_PROVIDED ENTRIES_
Content starts
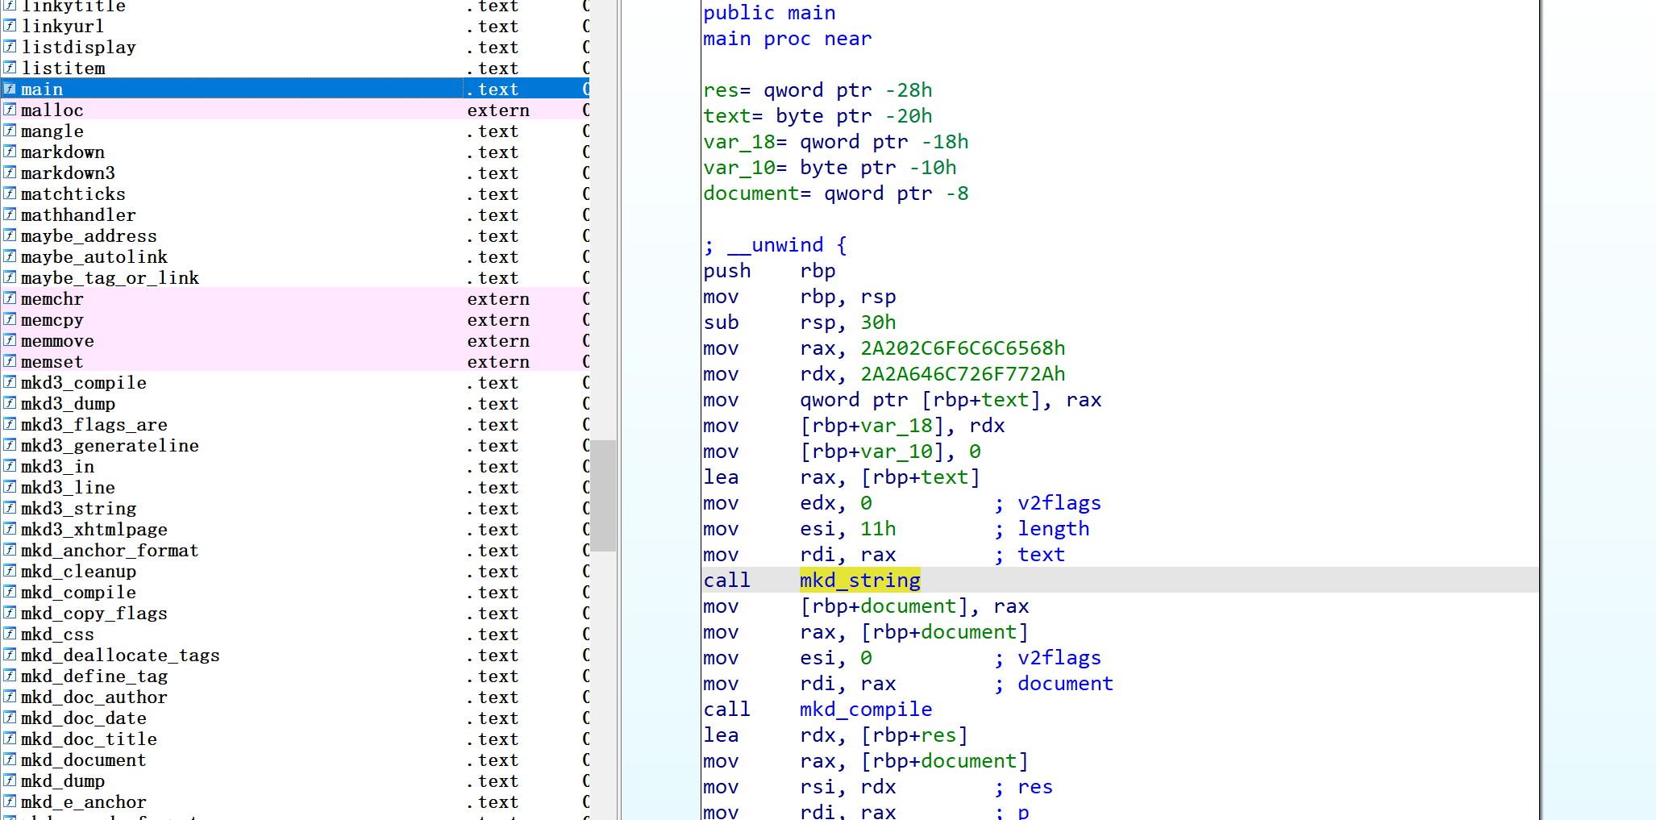Click the function icon beside mkd_css

pyautogui.click(x=10, y=634)
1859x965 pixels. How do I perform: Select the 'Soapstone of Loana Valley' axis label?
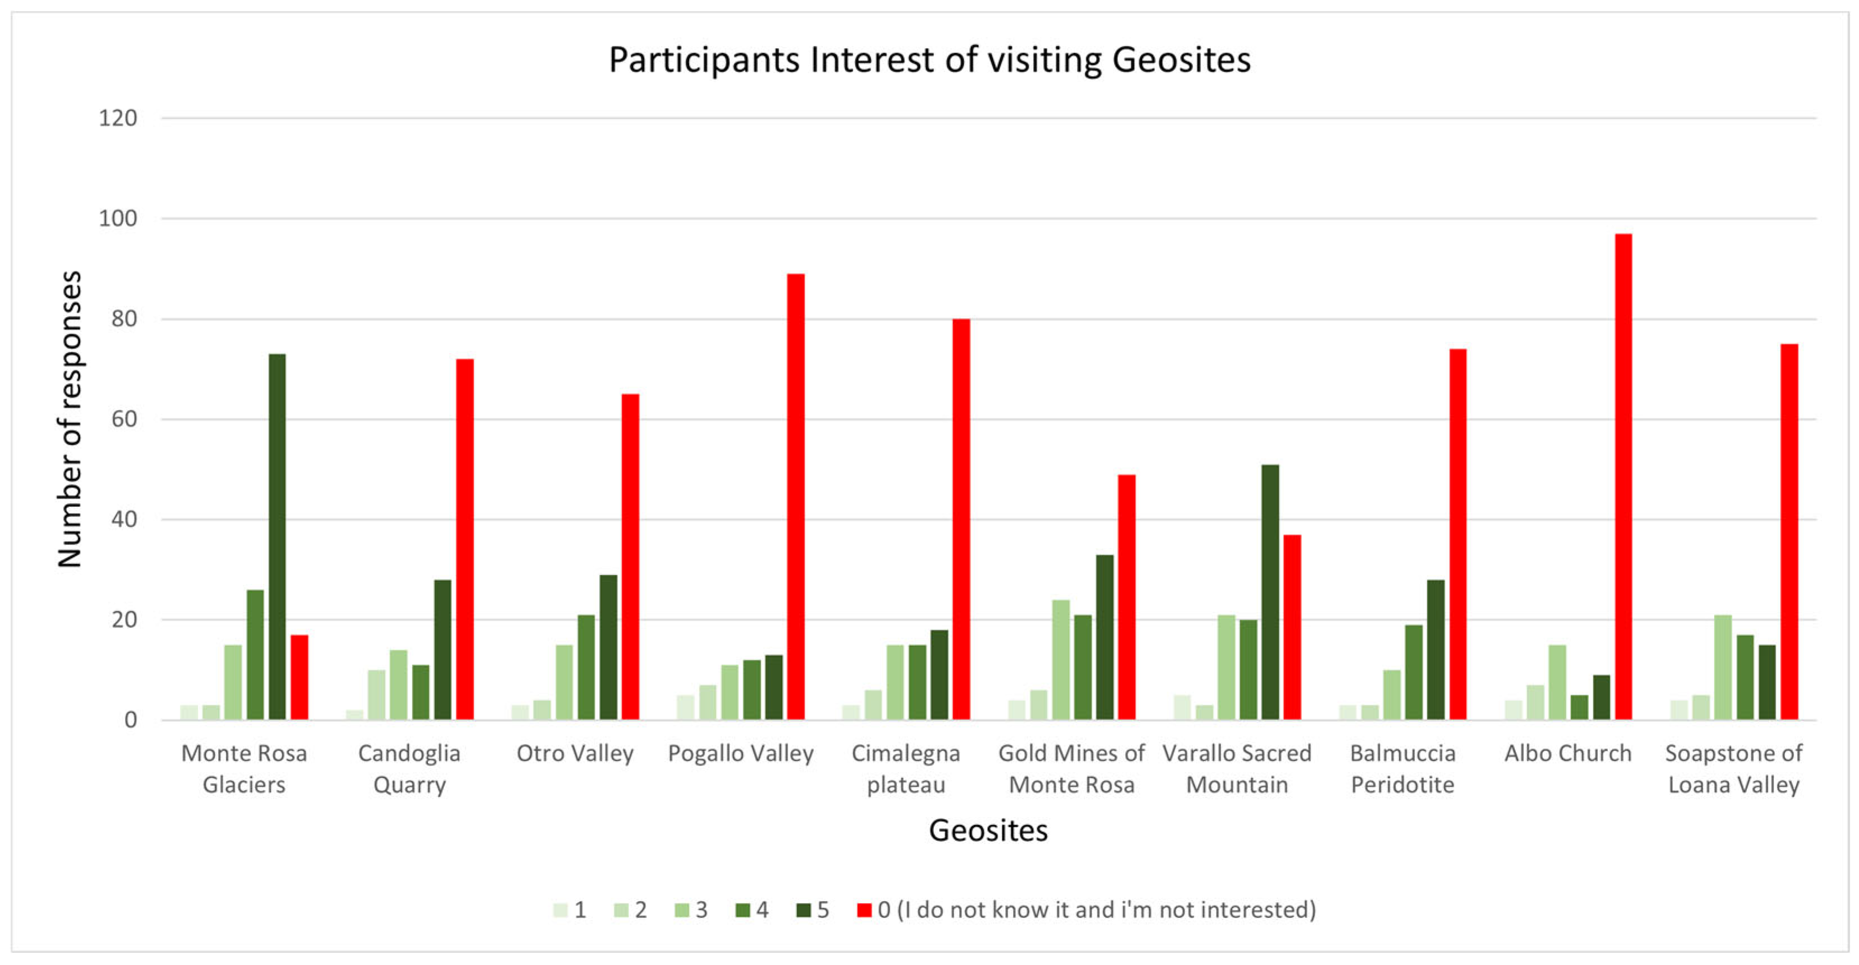tap(1733, 769)
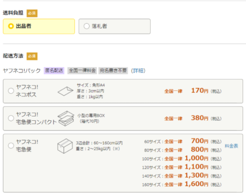Open the 料金表 price table link

231,146
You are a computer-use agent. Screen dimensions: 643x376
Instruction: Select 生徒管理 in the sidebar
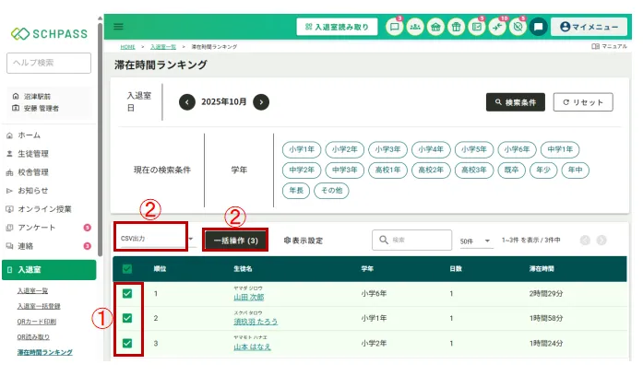(x=34, y=154)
Content ends
_TASK ITEM_
Restate word for word the lines beginning with the one that contains "You are a computer-use" and ending with the last line of the listing; pictures stay out.

_RESULT OF THE EXERCISE_
You are a computer-use agent. Screen dimensions: 643x376
Instruction: Select 生徒管理 in the sidebar
(x=34, y=154)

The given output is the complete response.